Segment Start: Records provided

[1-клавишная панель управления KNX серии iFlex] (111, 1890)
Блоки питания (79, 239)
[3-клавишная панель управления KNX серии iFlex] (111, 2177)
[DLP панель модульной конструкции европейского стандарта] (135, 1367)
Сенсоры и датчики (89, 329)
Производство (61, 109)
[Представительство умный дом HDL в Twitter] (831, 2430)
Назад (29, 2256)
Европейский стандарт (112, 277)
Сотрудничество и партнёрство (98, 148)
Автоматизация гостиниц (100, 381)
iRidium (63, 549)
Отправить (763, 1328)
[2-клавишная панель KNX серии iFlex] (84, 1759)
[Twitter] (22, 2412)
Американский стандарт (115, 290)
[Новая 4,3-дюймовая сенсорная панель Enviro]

Segment End: Records provided

All of the records above are to be printed again exactly as they appear.

**Solution to the problem**
[1-клавишная панель управления KNX серии iFlex] (111, 1890)
Блоки питания (79, 239)
[3-клавишная панель управления KNX серии iFlex] (111, 2177)
[DLP панель модульной конструкции европейского стандарта] (135, 1367)
Сенсоры и датчики (89, 329)
Производство (61, 109)
[Представительство умный дом HDL в Twitter] (831, 2430)
Назад (29, 2256)
Европейский стандарт (112, 277)
Сотрудничество и партнёрство (98, 148)
Автоматизация гостиниц (100, 381)
iRidium (63, 549)
Отправить (763, 1328)
[2-клавишная панель KNX серии iFlex] (84, 1759)
[Twitter] (22, 2412)
Американский стандарт (115, 290)
[Новая 4,3-дюймовая сенсорная панель Enviro]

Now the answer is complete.